SCOY was a hard watch for me because of the interruptions of the holidays, of life, and because I've gotten a little less patient with Cheewin's chaos (...I dropped Playboyy, omg, I have to admit), despite my utter admiration for his work on Make It Right and Bed Friend.
But the difficulties I had in watching it should not take away from honoring this show as a hell of an important one. It makes me admire Saint Suppapong to no end for spending his own damn money towards the pursuit of better BLs. And the acting in SCOY was truly FANTASTIC. Despite my own personal reservations, I cannot recommend SCOY highly enough -- because watching it, and enjoying it, is truly a perfect demarcation to understand how far Thai BLs had gotten to its airing moment in 2022.
[OKAY! As I mentioned above, this project has gotten even richer with the addition of my current reading of Dr. Thomas Baudinette's Boys Love Media in Thailand -- I look forward to offering my thoughts on that book after my watch project is over.
I have added a few shows to the watchlist! The recently-aired Last Twilight makes it on as a show that centered disability vis à vis BL for the first time, and Cherry Magic Thailand makes it on as Thailand's first major adaptation of a Japanese manga and dorama. I've also added 23.5, GMMTV's first GL, to the list, although the premiere date continues to be up in the air for that show.

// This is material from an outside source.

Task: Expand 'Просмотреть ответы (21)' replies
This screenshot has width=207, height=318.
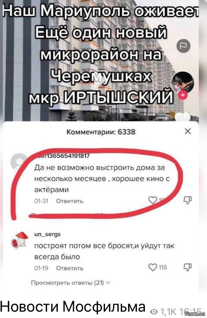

AS WELL! An actual Japanese BL makes it on the list, ha ha! I'm obsessed with this because I'm learning from Baudinette about the Japanese roots of Thai BL. I am in LOVE with Ossan's Love Returns, and it happily features a cameo by none other than Loong Jim and Wen, who hilariously (AND SMARTLY, go get yer money, guys) franchised Moonlight Chicken to Japan. Earth Pirapat and Mix Sahaphap make the most adorable cameo, and they will be inhabiting Haruta's and Maki's roles when the Thai version of Ossan's Love starts filming later this year.
FINALLY! My own personally long-awaited KinnPorsche (OOOO-WEEEEE!) rewatch is up next, but I'm taking a beat to catch up on Cooking Crush. I can't wait for my late-night liveblogs on KP, though -- they're coming soon!
Here's the status of the list -- as always, Tumblr's web editor is NOT nice to this list, so please mosey over to this link for your very latest updates on the project!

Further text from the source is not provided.